Dataset extract Start Marker

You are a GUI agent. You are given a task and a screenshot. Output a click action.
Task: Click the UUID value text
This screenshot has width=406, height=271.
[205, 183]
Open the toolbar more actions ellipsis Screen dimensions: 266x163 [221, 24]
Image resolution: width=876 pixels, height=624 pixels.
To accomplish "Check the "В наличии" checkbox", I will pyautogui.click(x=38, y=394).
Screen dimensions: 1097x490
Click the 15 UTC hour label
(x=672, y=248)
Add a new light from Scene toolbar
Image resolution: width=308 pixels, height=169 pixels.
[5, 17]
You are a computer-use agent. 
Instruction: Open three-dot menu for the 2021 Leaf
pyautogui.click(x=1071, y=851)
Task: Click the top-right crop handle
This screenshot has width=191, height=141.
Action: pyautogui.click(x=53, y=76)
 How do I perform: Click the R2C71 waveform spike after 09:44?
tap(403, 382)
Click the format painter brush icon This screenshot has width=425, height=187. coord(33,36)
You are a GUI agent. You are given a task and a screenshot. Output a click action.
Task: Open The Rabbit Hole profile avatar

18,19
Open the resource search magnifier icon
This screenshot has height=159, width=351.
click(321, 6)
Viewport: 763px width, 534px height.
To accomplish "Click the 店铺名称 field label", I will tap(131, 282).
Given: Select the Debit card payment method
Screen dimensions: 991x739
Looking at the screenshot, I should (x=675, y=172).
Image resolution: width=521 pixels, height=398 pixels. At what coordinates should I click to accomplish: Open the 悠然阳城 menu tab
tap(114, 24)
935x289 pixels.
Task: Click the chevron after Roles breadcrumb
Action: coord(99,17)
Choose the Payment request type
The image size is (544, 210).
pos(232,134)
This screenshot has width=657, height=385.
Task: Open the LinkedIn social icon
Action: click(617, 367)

Dataset extract End Marker

[What you have to do]
Go through the data and show each line that holds "will".

[Solution to the problem]
To accomplish "Check the "В наличии" checkbox", I will pyautogui.click(x=38, y=394).
To accomplish "Click the 店铺名称 field label", I will tap(131, 282).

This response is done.